The WikiLeaks founder has been waging a yearslong legal battle to avoid being sent to the U.S. to face trial on 18 charges, including breaking espionage laws. He has spent the past three years in London’s Belmarsh prison waiting to find out whether he will be extradited.

“In this case, the U.K. courts have not found that it would be oppressive, unjust or an abuse of process to extradite Mr. Assange," a Home Office spokesperson said. "Nor have they found that extradition would be incompatible with his human rights.”

A decision on whether to extradite Assange had been anticipated from Patel after a British court ruling in April that he could be sent to the U.S.

Assange is wanted by U.S. authorities in relation to WikiLeaks’ release of vast troves of confidential U.S. military records and diplomatic cables, which Washington said had put lives in danger.

He has denied any wrongdoing.

If convicted, Assange, 50, could face a sentence of up to 175 years in prison.

Supporters and lawyers for him argue that he was acting as a journalist and that he cannot get a fair trial in the U.S.

On Friday, his family vowed to keep fighting for him.

“Today is not the end of the fight. It is only the beginning of a new legal battle,” his wife Stella Assange said in a statement.

The British government's decision marked “a dark day for press freedom and for British democracy,” she added.

“Julian did nothing wrong,” she said. “He has committed no crime and is not a criminal.
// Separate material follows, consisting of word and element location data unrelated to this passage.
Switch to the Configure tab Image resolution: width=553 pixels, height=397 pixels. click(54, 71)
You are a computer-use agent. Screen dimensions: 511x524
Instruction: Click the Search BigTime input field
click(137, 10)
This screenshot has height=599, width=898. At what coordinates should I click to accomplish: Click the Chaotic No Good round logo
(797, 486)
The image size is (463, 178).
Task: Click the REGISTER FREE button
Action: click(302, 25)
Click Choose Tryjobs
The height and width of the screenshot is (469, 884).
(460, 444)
He is a journalist and a publisher, and he is being punished for doing his job.”

Assange's appeal would include new information not previously taken to the courts, including claims made in a report last year of plans to assassinate him, his brother Chris Shipton told Reuters.

He said it would include “information on how Julian lawyers were spied on and how there were plots to kidnap and kill Julian from within the CIA.”
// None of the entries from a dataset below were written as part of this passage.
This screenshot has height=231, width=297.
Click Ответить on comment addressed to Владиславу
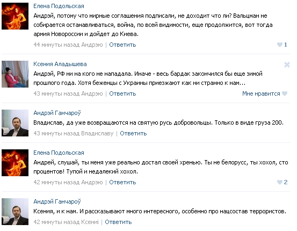click(x=133, y=133)
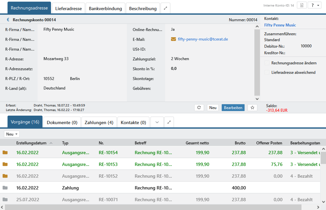Expand more tabs chevron after Kontakte
This screenshot has width=326, height=210.
point(157,122)
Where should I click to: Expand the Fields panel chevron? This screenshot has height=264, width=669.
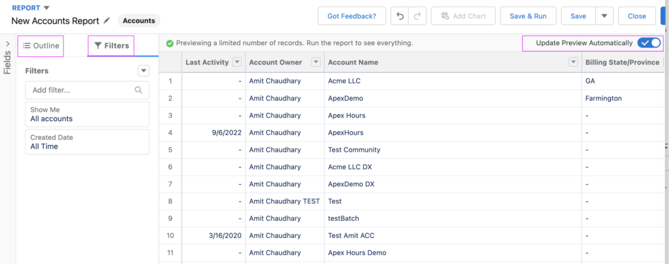point(8,44)
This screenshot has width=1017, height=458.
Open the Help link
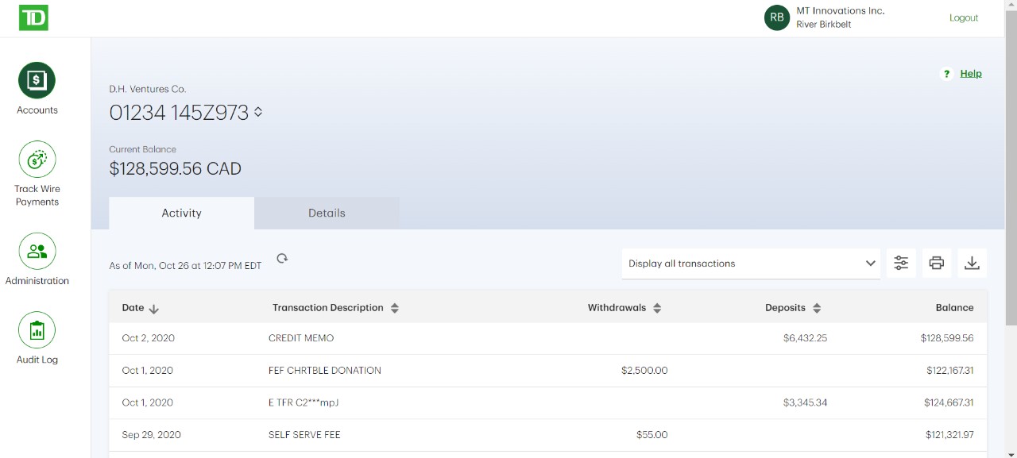[970, 73]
He was referring to a Yahoo News report from September 2021 on alleged U.S. plans to kidnap or assassinate Assange when he was holed up in the Ecuadorean embassy in London.

He spent seven years living there to avoid extradition to Sweden over allegations of rape and sexual assault. Sweden dropped those investigations in November 2019.

The CIA has declined to comment on the Yahoo report.

Amnesty International Secretary General Agnes Callamard said Friday that extraditing Assange “would put him at great risk and sends a chilling message to journalists the world over.”

Washington won an appeal over Assange’s extradition in a British court in December, with the court ruling that a past decision against handing him over to the U.S. might have been different in light of fresh assurances that he would not be held under highly restrictive conditions if extradited.

His family and his legal team have repeatedly warned of his deteriorating mental health, which they have said will be put at greater risk if he is extradited to the U.S.

Assange and WikiLeaks came under the international spotlight after releasing footage from a 2007 airstrike in Baghdad that had resulted in the deaths of two Reuters journalists and others.

Released under the title “Collateral Murder,” the video sparked widespread upset among Americans about the wars in Iraq and Afghanistan.

WikiLeaks then gained further attention in 2010 after publishing the classified defense documents on the Iraq and Afghanistan wars, as well as on detainees at Guantanamo Bay.

The Obama administration did not immediately indict Assange. Instead, he was charged with violating the Espionage Act under former President Donald Trump.

Chelsea Manning, a former Army member who had shared the intel with WikiLeaks, spent years behind bars after refusing to testify before a grand jury investigating Assange. She was released while the Obama administration was still in office.